■ EXCERPTED DATA ■

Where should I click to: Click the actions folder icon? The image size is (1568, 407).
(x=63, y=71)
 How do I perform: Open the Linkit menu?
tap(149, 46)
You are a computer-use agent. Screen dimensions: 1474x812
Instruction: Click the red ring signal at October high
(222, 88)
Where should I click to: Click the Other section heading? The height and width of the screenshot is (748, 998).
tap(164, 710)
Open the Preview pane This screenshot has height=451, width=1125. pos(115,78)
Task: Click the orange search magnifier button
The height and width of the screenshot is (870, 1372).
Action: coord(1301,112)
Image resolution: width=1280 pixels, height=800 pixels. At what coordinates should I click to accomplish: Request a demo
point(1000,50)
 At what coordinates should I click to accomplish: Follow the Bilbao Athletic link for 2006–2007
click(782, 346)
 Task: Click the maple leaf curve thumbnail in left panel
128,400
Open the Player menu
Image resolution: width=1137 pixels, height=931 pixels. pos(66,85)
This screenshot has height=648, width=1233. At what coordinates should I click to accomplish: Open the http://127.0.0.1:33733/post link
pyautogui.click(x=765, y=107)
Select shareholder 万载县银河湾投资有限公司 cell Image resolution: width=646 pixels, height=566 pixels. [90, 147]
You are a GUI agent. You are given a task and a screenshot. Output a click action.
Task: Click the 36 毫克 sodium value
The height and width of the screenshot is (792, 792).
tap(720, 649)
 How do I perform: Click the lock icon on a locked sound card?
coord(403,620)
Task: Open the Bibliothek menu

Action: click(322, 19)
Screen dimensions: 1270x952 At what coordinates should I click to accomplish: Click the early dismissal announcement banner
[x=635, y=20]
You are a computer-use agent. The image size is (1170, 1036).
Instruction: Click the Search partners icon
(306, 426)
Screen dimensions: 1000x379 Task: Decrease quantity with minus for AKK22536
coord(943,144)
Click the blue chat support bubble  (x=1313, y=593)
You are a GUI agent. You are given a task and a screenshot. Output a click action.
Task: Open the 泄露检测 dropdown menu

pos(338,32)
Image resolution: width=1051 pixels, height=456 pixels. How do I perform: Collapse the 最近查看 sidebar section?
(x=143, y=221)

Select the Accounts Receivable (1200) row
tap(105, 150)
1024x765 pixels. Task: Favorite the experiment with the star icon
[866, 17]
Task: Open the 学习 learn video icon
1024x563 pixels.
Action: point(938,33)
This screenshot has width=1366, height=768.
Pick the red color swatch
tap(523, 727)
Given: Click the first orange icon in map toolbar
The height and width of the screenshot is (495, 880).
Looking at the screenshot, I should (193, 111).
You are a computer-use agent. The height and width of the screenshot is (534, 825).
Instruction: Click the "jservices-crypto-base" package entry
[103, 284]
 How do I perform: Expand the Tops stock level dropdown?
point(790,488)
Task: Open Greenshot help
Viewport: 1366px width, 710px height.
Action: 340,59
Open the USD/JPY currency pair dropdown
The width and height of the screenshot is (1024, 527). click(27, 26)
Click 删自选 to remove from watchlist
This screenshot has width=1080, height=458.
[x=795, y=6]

■ EXERCISE ■
Start at the line containing "Given: Click the" and return each line up to and including the last line of the material.

■ COMPLETED TASK ■
Given: Click the first orange icon in map toolbar
The height and width of the screenshot is (495, 880).
Looking at the screenshot, I should (193, 111).
You are a computer-use agent. The height and width of the screenshot is (534, 825).
Instruction: Click the "jservices-crypto-base" package entry
[103, 284]
 How do I perform: Expand the Tops stock level dropdown?
point(790,488)
Task: Open Greenshot help
Viewport: 1366px width, 710px height.
Action: 340,59
Open the USD/JPY currency pair dropdown
The width and height of the screenshot is (1024, 527). click(27, 26)
Click 删自选 to remove from watchlist
This screenshot has width=1080, height=458.
[x=795, y=6]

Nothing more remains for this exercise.